▶ _RAW RECORDS_:

_____

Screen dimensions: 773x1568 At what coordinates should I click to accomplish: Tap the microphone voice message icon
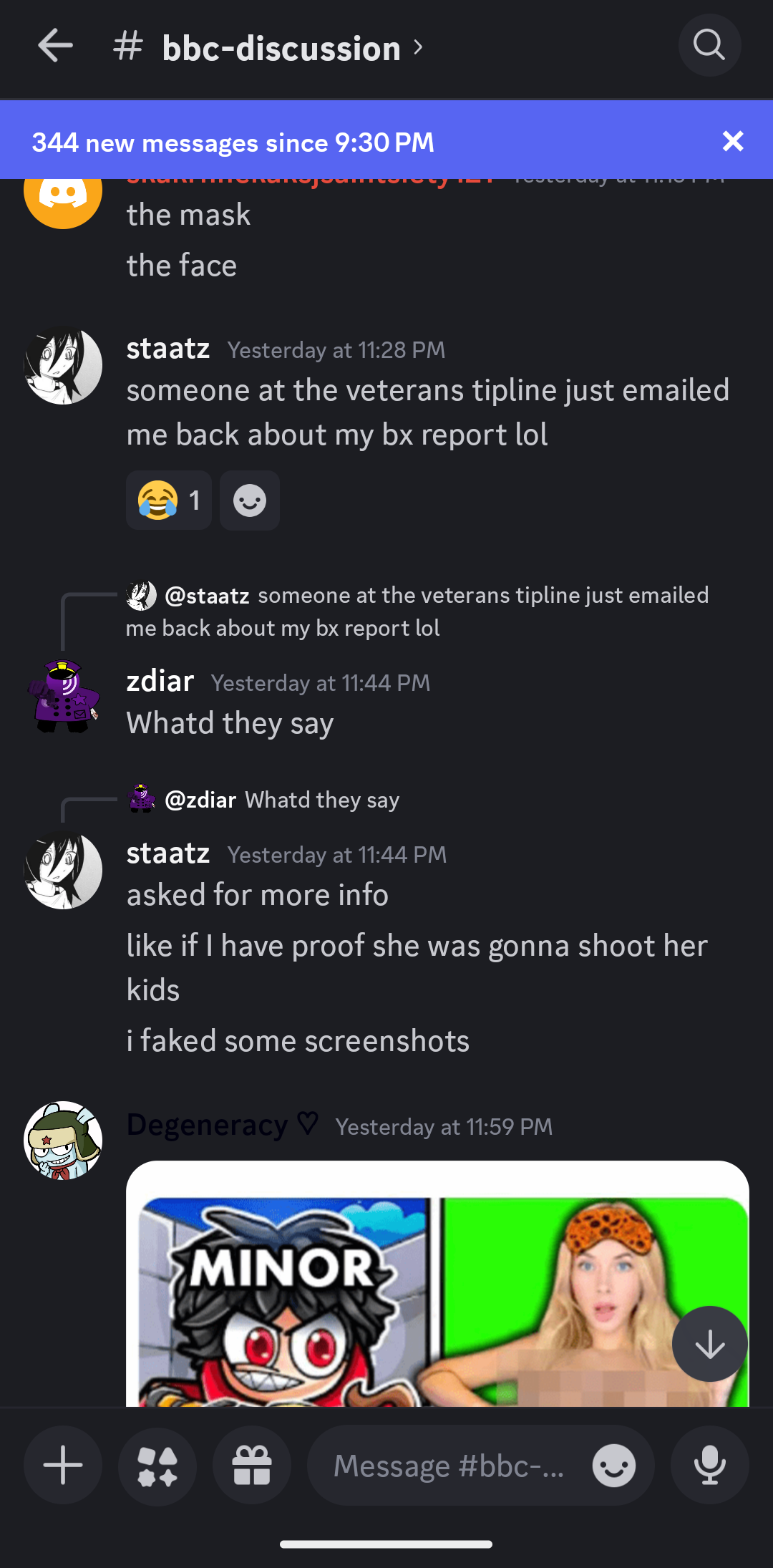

_____

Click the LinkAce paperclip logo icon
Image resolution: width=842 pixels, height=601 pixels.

_____

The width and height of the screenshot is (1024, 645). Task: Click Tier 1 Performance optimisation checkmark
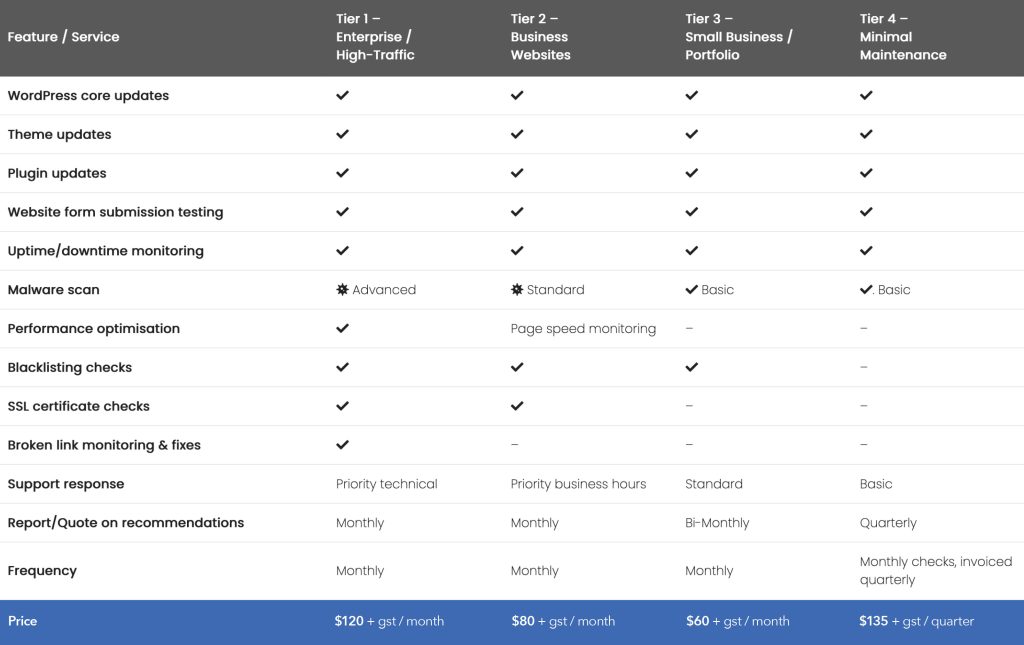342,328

_____

▶ _TASK STATEMENT_:
Set down everything from the line containing "Click the LinkAce paperclip logo icon" down to the line containing "Image resolution: width=842", copying each one exactly.

▶ _WRITTEN REPLY_:
Click the LinkAce paperclip logo icon
Image resolution: width=842 pixels, height=601 pixels.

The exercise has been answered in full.